WHAT TO PRODUCE. Check every line of the data below for "computer". Copy each one that has it.

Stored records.
/---
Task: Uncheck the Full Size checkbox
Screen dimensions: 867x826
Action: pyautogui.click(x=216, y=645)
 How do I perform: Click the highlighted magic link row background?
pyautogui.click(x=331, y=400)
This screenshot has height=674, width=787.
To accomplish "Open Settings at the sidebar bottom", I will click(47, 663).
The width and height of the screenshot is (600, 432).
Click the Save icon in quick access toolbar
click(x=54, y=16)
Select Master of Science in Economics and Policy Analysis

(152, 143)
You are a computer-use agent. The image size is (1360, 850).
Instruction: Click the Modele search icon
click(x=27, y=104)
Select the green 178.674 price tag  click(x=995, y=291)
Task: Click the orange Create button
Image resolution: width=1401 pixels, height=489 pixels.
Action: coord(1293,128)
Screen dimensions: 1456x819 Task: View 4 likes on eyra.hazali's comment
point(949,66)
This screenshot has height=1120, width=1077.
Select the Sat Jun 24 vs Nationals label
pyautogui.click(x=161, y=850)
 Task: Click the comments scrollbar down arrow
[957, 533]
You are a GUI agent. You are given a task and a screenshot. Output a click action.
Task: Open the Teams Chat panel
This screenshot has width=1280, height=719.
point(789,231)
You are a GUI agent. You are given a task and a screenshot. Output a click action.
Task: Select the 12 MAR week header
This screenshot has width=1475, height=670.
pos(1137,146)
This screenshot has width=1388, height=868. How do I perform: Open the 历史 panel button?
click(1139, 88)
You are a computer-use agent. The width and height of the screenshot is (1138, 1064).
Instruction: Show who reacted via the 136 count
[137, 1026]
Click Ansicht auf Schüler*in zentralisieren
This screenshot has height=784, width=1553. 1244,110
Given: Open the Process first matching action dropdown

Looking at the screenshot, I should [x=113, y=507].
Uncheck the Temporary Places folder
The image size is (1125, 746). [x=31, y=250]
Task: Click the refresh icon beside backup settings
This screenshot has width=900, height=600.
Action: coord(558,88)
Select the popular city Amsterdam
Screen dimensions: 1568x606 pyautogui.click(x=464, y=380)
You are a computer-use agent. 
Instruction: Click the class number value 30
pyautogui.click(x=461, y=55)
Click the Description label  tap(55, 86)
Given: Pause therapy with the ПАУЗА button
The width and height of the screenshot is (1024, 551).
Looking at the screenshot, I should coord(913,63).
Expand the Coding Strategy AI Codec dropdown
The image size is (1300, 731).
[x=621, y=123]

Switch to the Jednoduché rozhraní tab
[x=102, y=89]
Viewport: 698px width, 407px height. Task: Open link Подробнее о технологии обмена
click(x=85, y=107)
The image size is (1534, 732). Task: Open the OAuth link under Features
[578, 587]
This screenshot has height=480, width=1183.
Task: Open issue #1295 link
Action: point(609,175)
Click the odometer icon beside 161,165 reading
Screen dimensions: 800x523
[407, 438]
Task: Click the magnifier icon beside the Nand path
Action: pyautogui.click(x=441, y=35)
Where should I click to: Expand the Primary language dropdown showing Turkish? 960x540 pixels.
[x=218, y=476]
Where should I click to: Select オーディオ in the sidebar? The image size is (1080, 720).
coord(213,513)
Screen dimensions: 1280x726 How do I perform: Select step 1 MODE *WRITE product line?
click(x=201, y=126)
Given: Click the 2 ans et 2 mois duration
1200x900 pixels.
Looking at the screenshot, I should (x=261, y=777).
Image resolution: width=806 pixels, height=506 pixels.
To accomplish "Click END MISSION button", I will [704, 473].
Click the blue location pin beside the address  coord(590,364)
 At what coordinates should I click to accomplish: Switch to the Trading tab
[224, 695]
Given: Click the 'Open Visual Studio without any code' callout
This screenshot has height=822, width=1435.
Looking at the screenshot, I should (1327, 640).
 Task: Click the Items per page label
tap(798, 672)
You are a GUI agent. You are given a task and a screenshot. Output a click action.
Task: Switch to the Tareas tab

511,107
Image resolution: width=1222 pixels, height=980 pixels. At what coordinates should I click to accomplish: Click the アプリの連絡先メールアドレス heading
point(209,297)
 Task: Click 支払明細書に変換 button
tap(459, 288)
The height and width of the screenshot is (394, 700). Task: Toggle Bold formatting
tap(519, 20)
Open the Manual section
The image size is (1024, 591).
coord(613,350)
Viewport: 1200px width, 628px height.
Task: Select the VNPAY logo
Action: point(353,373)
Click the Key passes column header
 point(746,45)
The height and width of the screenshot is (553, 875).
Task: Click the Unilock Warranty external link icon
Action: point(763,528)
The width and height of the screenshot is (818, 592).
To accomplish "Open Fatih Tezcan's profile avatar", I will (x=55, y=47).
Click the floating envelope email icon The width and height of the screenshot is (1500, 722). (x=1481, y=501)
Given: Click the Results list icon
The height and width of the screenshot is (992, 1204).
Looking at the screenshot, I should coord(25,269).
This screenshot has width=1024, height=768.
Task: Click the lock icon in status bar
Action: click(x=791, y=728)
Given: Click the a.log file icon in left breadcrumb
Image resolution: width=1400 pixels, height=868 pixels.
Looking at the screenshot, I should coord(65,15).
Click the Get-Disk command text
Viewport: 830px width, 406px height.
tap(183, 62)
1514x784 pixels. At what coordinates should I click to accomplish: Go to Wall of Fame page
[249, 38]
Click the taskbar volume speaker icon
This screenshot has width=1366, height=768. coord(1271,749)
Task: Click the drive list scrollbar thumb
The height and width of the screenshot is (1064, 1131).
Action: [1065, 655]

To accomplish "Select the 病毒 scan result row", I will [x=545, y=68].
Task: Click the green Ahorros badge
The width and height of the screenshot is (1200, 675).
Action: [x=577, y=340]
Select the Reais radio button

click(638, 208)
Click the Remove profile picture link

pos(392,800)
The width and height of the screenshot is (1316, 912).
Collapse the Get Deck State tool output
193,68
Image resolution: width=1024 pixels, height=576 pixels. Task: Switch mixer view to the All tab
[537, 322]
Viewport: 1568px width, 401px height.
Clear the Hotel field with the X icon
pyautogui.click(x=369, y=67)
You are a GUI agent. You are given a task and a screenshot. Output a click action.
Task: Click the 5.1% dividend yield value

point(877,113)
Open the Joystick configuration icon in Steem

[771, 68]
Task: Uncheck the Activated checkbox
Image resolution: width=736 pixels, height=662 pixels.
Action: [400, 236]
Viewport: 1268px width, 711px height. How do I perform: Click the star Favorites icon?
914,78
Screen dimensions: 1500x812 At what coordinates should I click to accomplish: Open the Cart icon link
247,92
\---
RESULT OF THIS TASK.
You are a computer-use agent. The image size is (1360, 850).
You are a computer-use agent. The width and height of the screenshot is (1138, 1064).
You are a computer-use agent. 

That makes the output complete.